I sat on the edge of our bathtub shirtless, covered in shorn locks, and increasingly annoyed. The target of my inexplicable frustration: my adoring barber-wife, clippers buzzing in hand. It’s not that she was doing poorly; to the contrary, she knows my thinning locks and ever-more-visible scalp better than anyone. But for all her good intentions, she is still an amateur, learning from YouTube and trial-and-error, which made me (glasses off, no mirror) feel vulnerable and paranoid. With her every gentle clip and pacifying word, my pique grew. Eventually I burst out, “I don’t want a haircut, I want haircut theater,” which felt more revealing than I’d intended.
My adoring barber-wife understood what I meant, luckily: she went and fetched a soft-bristled brush, some fragrant beard oil, and another comb. Finishing the haircut, she used professional jargon like “fade” and “blend”, lavishing many superfluous strokes of brush and comb upon my pate. Nothing about her barbering skill changed, but nonetheless, her performance made me feel safe.
Relationships are fueled by performances. When going on a first date,1 I bring out my charming extrovert rather than my brooding cynic, even if I’ve had a bad day otherwise. I don’t mean this pejoratively. These performances are essentially empathetic;2 we scaffold our attachments to other humans by feigning connection until a truer, deeper affection develops. For example, Mary Jane Watson becomes a night owl to sync with Peter Parker’s moonlighting; Peter attends MJ’s performances even if he can’t stand jazz music. These performances are like security theater at an airport, inauthentic but reassuring nonetheless.
A relationship’s pageant of empathy is perhaps most obvious for romantic desire. MJ is tired from work, but still kisses Peter and calls him “tiger”. Peter feels emboldened by MJ’s flirtation to growl playfully like the animal he is not; MJ is immediately reassured that her emotional vulnerability was met and reciprocated, safely escalating the trust on display.3 Contrast to the mood-killer if Peter doesn’t stage a performance: “Thanks, MJ, but I don’t feel confident enough to flirt back today.” Relationships are a positive feedback loop built on confident, selfless falsehoods.
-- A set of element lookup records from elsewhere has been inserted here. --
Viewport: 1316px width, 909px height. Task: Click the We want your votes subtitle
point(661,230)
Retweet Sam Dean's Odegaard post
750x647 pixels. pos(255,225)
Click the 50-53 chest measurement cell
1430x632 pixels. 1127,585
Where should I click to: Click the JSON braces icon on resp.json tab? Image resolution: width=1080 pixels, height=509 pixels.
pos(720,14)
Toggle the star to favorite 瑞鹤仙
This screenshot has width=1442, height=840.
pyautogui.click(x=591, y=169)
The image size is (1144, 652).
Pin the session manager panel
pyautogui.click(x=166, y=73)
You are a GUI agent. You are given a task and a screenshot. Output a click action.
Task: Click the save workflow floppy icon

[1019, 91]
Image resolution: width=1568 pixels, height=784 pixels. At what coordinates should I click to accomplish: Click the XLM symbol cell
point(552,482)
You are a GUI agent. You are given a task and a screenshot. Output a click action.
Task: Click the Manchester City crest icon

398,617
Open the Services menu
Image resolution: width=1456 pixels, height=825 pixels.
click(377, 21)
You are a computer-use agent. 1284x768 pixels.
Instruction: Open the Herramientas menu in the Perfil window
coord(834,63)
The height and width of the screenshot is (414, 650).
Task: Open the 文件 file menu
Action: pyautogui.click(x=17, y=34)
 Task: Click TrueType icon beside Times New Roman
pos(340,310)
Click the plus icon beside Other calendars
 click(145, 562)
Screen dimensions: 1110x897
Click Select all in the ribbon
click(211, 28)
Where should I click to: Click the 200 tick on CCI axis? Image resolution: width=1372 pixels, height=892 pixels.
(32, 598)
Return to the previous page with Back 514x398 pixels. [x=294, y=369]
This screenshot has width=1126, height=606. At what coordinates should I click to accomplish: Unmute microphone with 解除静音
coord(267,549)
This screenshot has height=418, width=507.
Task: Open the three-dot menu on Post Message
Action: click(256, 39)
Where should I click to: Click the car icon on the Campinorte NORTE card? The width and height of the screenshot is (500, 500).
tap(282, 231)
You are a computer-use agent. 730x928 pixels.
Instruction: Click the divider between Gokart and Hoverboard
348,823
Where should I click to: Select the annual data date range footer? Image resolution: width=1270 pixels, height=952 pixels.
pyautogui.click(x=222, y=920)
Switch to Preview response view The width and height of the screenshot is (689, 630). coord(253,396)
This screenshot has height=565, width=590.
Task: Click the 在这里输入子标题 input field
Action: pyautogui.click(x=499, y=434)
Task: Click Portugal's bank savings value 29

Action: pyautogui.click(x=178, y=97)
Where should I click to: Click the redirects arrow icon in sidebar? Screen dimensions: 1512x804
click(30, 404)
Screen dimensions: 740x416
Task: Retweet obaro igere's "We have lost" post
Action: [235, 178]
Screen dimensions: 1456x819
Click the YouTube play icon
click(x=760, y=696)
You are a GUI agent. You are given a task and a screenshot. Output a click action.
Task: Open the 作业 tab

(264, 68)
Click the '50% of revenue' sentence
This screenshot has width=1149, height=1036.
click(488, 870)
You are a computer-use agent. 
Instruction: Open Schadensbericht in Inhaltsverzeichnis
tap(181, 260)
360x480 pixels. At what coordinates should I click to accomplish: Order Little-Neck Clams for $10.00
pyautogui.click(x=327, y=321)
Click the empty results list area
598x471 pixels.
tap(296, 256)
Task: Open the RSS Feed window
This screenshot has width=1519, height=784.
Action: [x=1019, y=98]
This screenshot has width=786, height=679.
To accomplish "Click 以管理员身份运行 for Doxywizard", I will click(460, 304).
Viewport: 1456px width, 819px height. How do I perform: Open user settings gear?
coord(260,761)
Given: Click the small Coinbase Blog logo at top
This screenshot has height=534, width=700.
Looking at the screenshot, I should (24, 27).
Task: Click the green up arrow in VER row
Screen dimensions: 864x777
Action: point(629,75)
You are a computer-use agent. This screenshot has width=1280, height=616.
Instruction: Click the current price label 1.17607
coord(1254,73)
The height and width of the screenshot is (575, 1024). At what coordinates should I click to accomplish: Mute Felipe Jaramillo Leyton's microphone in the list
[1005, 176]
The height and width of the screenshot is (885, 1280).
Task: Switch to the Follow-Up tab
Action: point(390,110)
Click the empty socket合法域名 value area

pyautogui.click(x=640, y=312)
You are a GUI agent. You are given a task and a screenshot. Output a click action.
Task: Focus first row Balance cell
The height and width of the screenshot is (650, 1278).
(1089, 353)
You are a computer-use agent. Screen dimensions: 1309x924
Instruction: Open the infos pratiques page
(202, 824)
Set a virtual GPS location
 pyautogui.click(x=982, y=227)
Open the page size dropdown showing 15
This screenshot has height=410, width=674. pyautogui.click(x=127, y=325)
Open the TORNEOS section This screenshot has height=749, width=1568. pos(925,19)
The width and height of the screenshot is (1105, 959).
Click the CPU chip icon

Sometimes the performance is made to an unappreciative audience, and the unrequited emotional vulnerability takes a toll on the performer. (MJ starts to feel a lack of sleep, and Peter hasn’t noticed, taking it for granted.) Or perhaps, the security of a committed relationship unveils the performance for what it is. What next? Will the relationship survive when its foundation is shaken? In my experience, four broad outcomes are possible:
- The performance becomes so costly it can only be dropped with collateral damage. (After months of sleep deprivation, MJ stops performing “night owl”, but also stops performing kindness and selflessness because she can no longer trust Peter to affirm and reciprocate her performances.) The positive feedback loop inverts. This occurs if neither partner is willing to grow, or if the partners perform out of manipulation rather than empathy.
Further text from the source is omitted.